Export Remnic memories as WeClone-compatible Alpaca-format fine-tuning datasets

Downloads

35

Readme

@remnic/export-weclone

Export Remnic memories as WeClone-compatible fine-tuning datasets. Produces Alpaca-format JSON consumable by LLaMA Factory, which WeClone drives under the hood.

This package solves the noisy-chat-log problem: WeClone normally trains on raw Telegram / WeChat exports, which include spam, one-word replies, and PII. Remnic has already distilled your conversations into structured facts, preferences, entities, and topics — a much higher signal-to-noise source for a personal digital avatar.

Install

pnpm add @remnic/export-weclone
# or: npm i @remnic/export-weclone

@remnic/export-weclone depends on @remnic/core and is intended to be used alongside an existing Remnic memory store.

Quick start

The primary entry point is the remnic CLI (see @remnic/cli). Importing this package as a side-effect registers the weclone adapter with the core training-export registry:

remnic training:export --format weclone --output ./weclone-dataset.json

Common options:

# Restrict to high-confidence memories created in 2026:
remnic training:export \
  --format weclone \
  --output ./weclone.json \
  --since 2026-01-01 \
  --until 2027-01-01 \
  --min-confidence 0.7

# Restrict to specific categories:
remnic training:export \
  --format weclone \
  --output ./weclone.json \
  --categories preference,fact,skill

# Generate conversational Q/A pairs instead of raw facts:
remnic training:export \
  --format weclone \
  --output ./weclone.json \
  --synthesize

# Preview only (no file written):
remnic training:export --format weclone --output /tmp/preview.json --dry-run

Output format

WeClone / LLaMA Factory expect Alpaca JSON:

[
  {
    "instruction": "What kind of coffee do you like?",
    "input": "",
    "output": "dark roast, ethiopian yirgacheffe. something about that fruity wine-like flavor..."
  }
]

The adapter emits only the three Alpaca fields.
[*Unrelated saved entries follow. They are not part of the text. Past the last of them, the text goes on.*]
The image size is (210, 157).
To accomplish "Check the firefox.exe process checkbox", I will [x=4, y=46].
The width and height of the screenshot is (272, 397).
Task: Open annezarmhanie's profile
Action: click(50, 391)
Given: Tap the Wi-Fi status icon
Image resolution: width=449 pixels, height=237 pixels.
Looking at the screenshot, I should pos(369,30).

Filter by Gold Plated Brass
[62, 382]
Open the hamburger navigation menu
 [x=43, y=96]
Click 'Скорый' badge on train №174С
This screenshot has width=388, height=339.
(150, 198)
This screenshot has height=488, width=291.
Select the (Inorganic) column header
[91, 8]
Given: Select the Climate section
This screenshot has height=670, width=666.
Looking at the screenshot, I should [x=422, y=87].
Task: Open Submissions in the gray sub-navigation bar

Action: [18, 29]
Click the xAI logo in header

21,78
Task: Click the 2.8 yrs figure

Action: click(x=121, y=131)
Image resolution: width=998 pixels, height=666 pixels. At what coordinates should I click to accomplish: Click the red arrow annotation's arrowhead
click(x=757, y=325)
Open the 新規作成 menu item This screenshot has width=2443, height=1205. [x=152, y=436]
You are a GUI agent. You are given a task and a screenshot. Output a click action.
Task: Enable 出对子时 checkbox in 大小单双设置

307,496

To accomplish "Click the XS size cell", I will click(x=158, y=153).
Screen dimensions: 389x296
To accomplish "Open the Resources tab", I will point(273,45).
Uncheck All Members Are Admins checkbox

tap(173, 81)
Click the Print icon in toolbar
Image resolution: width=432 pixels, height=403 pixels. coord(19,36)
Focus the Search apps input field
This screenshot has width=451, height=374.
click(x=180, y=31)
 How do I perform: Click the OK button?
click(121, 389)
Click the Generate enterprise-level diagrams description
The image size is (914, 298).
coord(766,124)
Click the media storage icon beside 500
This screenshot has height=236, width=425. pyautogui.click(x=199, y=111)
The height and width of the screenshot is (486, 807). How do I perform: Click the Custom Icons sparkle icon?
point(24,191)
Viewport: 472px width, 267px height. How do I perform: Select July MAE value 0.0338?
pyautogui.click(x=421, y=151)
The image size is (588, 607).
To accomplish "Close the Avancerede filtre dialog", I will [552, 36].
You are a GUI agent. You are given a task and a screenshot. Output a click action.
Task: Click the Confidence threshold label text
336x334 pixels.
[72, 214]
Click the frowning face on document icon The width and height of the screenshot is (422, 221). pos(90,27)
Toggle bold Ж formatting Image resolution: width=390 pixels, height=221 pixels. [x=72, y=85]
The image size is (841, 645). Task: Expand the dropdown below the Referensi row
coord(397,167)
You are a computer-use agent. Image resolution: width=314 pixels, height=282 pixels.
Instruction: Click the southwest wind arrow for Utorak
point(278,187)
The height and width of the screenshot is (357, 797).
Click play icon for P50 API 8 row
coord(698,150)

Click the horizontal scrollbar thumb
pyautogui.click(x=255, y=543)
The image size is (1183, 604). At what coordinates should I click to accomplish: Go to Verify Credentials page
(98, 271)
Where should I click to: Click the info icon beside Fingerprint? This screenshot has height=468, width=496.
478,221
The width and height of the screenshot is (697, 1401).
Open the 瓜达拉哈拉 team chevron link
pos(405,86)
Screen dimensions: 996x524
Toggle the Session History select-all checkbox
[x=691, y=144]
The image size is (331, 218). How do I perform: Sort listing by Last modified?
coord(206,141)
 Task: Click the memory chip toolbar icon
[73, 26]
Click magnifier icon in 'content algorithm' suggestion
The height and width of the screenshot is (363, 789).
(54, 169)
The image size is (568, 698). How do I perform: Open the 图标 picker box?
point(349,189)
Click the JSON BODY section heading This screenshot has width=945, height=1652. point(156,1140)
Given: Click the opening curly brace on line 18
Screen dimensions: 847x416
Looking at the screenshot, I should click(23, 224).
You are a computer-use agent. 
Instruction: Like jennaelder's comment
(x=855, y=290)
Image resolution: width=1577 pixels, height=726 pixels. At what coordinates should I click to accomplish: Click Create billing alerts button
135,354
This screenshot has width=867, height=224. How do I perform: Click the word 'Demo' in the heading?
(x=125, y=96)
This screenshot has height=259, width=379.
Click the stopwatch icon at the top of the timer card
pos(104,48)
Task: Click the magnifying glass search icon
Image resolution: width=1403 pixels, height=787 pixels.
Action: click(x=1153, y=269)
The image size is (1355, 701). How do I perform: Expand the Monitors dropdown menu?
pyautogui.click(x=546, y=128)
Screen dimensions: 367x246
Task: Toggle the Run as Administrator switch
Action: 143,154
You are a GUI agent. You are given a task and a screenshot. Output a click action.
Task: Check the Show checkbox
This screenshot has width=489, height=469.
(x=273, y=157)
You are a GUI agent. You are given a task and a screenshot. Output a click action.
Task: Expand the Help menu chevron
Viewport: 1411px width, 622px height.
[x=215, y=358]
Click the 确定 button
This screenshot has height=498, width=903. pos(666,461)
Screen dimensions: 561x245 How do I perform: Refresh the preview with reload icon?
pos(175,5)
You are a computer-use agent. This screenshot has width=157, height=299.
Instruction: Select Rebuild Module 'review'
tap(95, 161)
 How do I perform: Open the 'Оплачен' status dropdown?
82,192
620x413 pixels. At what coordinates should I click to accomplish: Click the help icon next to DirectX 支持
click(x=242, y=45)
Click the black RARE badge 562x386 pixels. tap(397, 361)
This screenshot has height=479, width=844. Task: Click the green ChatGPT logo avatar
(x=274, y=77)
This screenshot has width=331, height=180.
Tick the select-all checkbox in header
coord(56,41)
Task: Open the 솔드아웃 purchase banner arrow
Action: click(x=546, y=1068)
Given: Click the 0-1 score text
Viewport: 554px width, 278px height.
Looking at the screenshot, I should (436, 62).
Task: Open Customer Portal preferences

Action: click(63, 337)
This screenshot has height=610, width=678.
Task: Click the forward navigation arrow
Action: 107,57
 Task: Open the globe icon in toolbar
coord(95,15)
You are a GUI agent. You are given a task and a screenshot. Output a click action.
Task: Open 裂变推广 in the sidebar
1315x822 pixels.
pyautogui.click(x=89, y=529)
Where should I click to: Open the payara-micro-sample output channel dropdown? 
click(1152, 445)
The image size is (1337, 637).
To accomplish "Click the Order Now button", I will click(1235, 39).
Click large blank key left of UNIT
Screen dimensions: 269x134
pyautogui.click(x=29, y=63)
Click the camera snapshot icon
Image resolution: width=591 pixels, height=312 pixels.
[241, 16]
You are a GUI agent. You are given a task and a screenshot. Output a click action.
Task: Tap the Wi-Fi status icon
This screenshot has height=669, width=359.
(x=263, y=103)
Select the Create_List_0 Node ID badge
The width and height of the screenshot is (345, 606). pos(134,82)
Remnic metadata (category, confidence, sourceIds) is stripped from the output file but is preserved on the in-memory records so callers building their own pipelines can inspect it before serialization.

Programmatic API

import {
  ensureWecloneExportAdapterRegistered,
  wecloneExportAdapter,
  synthesizeTrainingPairs,
  extractStyleMarkers,
  sweepPii,
} from "@remnic/export-weclone";
import {
  convertMemoriesToRecords,
  getTrainingExportAdapter,
} from "@remnic/core";

// Side-effect import is usually enough, but explicit registration is safe:
ensureWecloneExportAdapterRegistered();

const records = await convertMemoriesToRecords({
  memoryDir: "/path/to/memory",
  minConfidence: 0.7,
});

const pairs = synthesizeTrainingPairs(records, { maxPairsPerRecord: 2 });
const { cleanRecords, redactedCount } = sweepPii(pairs);

const adapter = getTrainingExportAdapter("weclone");
const json = adapter!.formatRecords(cleanRecords);

synthesizeTrainingPairs(records, opts)

Turns flat memory records into natural conversational Q/A pairs using category-driven templates (preferences, opinions, expertise, personal). Pure templates — no LLM calls. Optionally applies style markers (e.g. lowercase normalization) extracted from the user's own transcripts.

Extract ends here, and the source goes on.